Joseph Arthur est pourtant loin de l’univers du maître de la world music. Il s’agit ici d’un disque de folk, sobre et efficace. Si Bob Dylan en personne ne saurait renier le
« Big City Secret » qui ouvre l’album, nous ne sommes pas non plus en face d’un pâle spécimen de chanteur guitariste épris du grand Ouest.
Il s’agit donc de faire connaissance avec la personnalité complexe d’un talentueux multi instrumentiste, excellent parolier de surcroît.
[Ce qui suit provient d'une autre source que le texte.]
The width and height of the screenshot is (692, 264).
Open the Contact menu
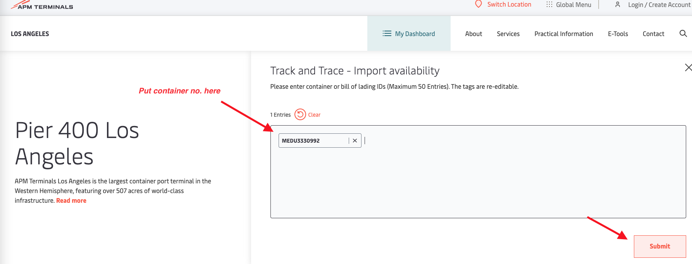(653, 34)
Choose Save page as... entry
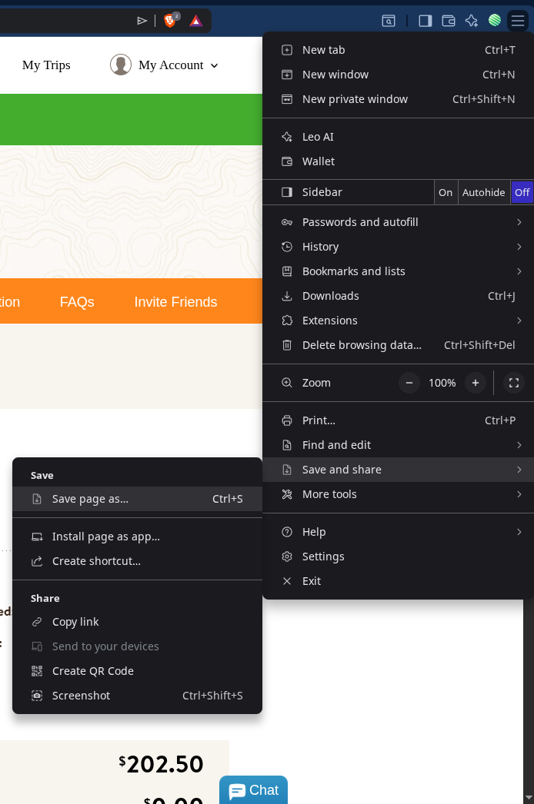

Le joli
« Mercedes », emporté dès les premières mesures par l’harmonica, est une chanson qui fait date. Tout comme
« Bottle Of You » ou le drolatique
« Daddy’s On Prozac ». Le folk est de plus ici enrichi d’instruments exotiques, comme le mellotron (l'ancêtre du sampler) ou le xylophone vénitien dont l’utilisation a sans doute été soufflée par Peter Gabriel.
Ce premier album n’évite pas les approximations et autres faiblesses, mais il instaure de façon pérenne le charisme de Joseph Arthur.